** Opening MATERIAL PROVIDED block **
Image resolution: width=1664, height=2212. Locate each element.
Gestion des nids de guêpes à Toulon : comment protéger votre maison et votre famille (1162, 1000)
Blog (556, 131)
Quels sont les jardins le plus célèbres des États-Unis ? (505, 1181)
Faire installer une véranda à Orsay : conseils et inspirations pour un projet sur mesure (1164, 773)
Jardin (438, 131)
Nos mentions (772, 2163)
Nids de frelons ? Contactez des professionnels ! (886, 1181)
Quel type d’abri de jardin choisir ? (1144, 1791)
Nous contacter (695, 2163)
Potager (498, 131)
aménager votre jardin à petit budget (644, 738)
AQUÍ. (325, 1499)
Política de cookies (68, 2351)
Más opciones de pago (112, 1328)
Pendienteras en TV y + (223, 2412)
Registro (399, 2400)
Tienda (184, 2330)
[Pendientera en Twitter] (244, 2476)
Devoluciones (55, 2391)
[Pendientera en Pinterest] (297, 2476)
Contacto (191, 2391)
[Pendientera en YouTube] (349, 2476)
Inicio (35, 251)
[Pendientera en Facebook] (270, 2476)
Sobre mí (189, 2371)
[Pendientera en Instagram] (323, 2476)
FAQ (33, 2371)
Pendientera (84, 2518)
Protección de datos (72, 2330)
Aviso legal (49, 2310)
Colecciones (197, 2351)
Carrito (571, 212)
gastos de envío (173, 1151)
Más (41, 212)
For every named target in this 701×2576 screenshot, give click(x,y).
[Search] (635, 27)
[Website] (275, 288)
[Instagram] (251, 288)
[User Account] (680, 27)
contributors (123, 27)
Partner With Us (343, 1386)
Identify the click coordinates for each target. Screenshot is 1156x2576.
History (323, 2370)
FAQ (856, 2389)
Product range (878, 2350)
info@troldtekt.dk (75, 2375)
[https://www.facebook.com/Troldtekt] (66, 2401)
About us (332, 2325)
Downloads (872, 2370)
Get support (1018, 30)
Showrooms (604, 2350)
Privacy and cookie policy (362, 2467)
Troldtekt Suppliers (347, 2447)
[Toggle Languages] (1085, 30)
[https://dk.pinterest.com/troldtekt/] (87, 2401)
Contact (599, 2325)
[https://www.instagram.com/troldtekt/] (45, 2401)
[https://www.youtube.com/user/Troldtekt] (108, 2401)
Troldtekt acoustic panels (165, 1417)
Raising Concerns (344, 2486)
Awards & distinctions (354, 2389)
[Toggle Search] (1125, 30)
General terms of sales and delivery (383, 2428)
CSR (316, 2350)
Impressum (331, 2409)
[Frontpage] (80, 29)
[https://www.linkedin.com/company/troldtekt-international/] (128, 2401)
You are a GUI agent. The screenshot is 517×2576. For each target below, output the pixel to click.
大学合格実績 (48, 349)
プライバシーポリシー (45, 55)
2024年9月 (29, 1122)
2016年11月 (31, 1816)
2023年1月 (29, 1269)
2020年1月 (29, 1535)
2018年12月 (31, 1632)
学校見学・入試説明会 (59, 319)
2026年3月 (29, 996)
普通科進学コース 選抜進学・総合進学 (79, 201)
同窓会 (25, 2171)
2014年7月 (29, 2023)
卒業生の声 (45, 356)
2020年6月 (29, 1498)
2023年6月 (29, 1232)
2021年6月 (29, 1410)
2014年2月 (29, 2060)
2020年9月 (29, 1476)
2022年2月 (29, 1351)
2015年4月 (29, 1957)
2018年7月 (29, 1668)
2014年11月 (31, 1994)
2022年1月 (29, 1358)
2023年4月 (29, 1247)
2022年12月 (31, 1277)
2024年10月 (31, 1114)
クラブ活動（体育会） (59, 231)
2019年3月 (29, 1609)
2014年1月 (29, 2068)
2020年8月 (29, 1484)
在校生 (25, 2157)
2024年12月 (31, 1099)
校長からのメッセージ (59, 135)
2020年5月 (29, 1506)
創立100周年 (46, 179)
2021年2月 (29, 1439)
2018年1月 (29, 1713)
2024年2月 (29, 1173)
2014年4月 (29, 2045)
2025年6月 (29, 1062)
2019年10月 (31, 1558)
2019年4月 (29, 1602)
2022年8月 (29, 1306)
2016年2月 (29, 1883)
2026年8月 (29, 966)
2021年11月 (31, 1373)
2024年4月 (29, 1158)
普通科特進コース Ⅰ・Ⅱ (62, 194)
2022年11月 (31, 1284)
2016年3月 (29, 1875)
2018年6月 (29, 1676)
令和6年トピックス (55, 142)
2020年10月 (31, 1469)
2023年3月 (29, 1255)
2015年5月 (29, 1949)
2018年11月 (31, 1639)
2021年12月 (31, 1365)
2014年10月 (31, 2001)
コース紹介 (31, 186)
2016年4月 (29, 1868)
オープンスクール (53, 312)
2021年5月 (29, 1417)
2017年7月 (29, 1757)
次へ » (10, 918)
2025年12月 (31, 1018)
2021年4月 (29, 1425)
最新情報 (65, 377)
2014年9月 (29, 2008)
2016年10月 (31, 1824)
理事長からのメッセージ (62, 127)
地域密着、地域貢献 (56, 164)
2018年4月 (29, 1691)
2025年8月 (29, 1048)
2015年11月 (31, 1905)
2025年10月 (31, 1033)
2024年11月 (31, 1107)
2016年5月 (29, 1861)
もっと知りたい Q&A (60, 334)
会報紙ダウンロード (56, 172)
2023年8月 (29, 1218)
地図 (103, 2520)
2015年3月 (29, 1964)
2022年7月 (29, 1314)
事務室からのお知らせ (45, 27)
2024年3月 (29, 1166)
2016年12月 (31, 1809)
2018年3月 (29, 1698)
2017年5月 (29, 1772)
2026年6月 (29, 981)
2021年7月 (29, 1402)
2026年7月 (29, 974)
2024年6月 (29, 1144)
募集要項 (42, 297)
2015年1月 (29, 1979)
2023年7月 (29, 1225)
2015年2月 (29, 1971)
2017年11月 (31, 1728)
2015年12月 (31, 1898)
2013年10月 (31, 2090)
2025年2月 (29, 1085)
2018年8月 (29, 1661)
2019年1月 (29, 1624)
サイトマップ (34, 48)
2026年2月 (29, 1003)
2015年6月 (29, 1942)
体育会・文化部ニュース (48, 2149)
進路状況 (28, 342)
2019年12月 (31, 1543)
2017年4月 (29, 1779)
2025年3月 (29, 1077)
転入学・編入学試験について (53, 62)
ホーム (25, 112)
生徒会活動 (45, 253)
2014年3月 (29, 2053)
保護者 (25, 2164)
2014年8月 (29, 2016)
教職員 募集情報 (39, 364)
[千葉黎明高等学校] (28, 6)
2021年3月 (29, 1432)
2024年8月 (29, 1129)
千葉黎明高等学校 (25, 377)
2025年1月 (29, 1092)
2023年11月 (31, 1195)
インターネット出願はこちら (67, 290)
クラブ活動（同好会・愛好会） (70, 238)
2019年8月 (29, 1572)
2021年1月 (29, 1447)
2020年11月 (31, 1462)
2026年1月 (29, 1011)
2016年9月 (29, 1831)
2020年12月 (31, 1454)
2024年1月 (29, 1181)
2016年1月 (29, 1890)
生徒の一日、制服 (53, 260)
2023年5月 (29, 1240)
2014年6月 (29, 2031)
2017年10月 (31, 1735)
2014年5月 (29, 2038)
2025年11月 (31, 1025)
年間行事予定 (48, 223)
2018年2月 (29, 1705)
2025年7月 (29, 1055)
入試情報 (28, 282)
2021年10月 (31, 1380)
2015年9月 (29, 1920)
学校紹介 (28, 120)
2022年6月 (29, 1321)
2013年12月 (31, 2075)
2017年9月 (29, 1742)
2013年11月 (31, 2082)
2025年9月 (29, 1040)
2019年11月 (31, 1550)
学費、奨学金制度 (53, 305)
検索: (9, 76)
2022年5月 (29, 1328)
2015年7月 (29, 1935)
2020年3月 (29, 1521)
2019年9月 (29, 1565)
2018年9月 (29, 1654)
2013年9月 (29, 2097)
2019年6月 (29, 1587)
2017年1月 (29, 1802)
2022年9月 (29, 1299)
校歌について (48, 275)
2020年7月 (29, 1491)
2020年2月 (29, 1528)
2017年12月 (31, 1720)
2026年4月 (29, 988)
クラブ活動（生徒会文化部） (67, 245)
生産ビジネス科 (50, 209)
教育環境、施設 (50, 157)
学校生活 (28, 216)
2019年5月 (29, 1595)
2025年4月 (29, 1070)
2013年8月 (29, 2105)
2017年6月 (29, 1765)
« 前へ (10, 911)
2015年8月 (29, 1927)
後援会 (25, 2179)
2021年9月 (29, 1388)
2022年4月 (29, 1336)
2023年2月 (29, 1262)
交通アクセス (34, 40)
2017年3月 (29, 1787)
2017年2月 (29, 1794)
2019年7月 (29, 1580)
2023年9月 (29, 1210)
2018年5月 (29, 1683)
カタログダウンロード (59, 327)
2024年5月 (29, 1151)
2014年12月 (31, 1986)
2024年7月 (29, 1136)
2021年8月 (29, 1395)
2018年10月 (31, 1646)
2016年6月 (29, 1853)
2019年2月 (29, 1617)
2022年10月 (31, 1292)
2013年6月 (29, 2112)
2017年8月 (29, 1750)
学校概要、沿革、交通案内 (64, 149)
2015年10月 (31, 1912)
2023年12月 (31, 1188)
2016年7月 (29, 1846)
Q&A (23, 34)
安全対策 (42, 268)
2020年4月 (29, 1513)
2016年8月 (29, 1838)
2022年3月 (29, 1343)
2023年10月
** Closing MATERIAL PROVIDED block **
# TRY IT
Copy only the lines in the listing that contain "each".

# WORKED SOLUTION
Image resolution: width=1664, height=2212. Locate each element.
Identify the click coordinates for each target. Screenshot is 1156x2576.
You are a GUI agent. The screenshot is 517×2576. For each target below, output the pixel to click.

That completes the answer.